WORK TO COMPLETE: Once the line containing "مقرر الفيزياء والكيمياء" is found in the entries below, reproduce it and every line after it, stopping at and including the line containing "مفاهيم في المعادلات"; reproduce nothing else, and keep each line exact.
[DATASET Boundary: Start]
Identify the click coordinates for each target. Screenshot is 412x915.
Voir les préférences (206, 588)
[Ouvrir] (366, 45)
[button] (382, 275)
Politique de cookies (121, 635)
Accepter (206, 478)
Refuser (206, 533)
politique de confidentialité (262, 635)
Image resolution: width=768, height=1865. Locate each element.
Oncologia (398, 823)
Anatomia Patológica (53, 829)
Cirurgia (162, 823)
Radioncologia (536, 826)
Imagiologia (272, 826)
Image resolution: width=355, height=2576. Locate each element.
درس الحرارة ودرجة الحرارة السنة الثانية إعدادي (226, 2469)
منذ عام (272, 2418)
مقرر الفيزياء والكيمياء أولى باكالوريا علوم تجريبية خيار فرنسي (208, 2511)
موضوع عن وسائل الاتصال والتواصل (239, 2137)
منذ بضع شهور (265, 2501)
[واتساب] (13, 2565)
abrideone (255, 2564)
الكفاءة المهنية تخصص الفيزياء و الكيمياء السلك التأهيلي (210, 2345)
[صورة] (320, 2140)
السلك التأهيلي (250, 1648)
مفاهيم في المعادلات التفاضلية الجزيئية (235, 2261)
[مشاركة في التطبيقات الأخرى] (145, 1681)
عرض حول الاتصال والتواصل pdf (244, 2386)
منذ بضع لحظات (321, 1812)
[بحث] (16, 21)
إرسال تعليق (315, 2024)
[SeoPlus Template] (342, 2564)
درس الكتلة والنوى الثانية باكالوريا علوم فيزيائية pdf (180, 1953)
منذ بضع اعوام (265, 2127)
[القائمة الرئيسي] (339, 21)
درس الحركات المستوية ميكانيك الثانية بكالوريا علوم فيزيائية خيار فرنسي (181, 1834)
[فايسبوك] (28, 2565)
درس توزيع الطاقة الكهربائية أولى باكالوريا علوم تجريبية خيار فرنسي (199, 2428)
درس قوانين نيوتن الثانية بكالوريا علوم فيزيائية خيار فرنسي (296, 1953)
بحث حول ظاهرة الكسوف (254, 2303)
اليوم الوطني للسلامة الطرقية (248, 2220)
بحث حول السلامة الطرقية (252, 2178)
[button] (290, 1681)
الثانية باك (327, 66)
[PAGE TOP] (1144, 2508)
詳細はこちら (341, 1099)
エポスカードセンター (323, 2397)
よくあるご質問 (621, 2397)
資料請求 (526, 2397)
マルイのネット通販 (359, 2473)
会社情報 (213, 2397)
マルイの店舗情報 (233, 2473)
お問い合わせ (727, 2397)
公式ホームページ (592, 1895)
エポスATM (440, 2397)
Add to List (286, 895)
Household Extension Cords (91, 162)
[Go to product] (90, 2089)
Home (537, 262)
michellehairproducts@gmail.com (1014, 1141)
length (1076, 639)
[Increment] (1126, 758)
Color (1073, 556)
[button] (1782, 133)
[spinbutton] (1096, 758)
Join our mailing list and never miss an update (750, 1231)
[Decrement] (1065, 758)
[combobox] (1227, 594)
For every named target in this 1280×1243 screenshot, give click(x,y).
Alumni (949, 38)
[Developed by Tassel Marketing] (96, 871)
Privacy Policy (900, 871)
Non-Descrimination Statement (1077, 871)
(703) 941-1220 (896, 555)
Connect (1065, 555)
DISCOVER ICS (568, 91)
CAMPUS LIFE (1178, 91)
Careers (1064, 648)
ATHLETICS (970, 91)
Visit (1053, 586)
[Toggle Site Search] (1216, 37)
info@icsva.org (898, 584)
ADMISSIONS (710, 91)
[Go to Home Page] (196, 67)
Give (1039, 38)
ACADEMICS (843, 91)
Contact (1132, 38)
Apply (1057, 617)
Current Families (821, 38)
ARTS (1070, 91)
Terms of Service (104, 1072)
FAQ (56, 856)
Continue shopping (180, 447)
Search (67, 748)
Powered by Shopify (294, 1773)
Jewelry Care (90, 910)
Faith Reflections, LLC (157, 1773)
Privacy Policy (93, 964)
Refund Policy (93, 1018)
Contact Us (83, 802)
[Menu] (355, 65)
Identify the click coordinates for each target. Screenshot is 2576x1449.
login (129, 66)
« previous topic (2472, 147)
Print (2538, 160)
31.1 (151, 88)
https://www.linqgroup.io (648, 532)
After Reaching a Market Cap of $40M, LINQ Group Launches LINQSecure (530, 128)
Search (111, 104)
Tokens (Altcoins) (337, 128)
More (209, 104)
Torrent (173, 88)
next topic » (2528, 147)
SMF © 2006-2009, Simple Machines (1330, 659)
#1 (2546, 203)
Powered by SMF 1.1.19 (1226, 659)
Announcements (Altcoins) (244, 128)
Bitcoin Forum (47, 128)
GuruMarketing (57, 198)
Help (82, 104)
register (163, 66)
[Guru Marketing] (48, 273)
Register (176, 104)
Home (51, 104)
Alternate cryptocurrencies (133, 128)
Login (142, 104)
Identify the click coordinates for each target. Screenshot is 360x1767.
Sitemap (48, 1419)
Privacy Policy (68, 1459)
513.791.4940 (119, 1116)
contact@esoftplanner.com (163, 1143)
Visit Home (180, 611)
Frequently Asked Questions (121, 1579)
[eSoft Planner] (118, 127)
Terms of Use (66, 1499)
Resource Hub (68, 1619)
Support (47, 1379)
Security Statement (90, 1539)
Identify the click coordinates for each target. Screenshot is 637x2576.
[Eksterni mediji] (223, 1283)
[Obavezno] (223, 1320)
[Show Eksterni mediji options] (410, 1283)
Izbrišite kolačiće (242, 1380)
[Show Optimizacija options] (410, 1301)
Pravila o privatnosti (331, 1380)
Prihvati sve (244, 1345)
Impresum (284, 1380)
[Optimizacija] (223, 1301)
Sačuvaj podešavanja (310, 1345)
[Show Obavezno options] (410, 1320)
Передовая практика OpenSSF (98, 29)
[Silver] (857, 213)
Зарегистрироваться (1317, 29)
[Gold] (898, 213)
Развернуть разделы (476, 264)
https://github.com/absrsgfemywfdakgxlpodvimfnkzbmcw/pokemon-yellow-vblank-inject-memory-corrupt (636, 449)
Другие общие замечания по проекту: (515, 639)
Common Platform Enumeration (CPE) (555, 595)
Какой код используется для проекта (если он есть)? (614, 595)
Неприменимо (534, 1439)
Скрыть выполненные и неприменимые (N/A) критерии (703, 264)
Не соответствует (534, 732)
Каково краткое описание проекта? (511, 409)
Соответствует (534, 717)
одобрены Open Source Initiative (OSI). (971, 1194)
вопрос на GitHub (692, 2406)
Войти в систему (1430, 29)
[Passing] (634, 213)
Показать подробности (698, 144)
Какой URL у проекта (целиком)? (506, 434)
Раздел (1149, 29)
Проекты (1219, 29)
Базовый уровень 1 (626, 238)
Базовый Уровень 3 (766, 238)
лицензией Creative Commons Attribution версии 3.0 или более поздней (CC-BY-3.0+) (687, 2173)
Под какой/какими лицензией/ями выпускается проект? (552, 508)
[DATASET Boundary: End]
RESPONSE FOR THIS EXERCISE:
مقرر الفيزياء والكيمياء أولى باكالوريا علوم تجريبية خيار فرنسي (208, 2511)
موضوع عن وسائل الاتصال والتواصل (239, 2137)
منذ بضع شهور (265, 2501)
[واتساب] (13, 2565)
abrideone (255, 2564)
الكفاءة المهنية تخصص الفيزياء و الكيمياء السلك التأهيلي (210, 2345)
[صورة] (320, 2140)
السلك التأهيلي (250, 1648)
مفاهيم في المعادلات التفاضلية الجزيئية (235, 2261)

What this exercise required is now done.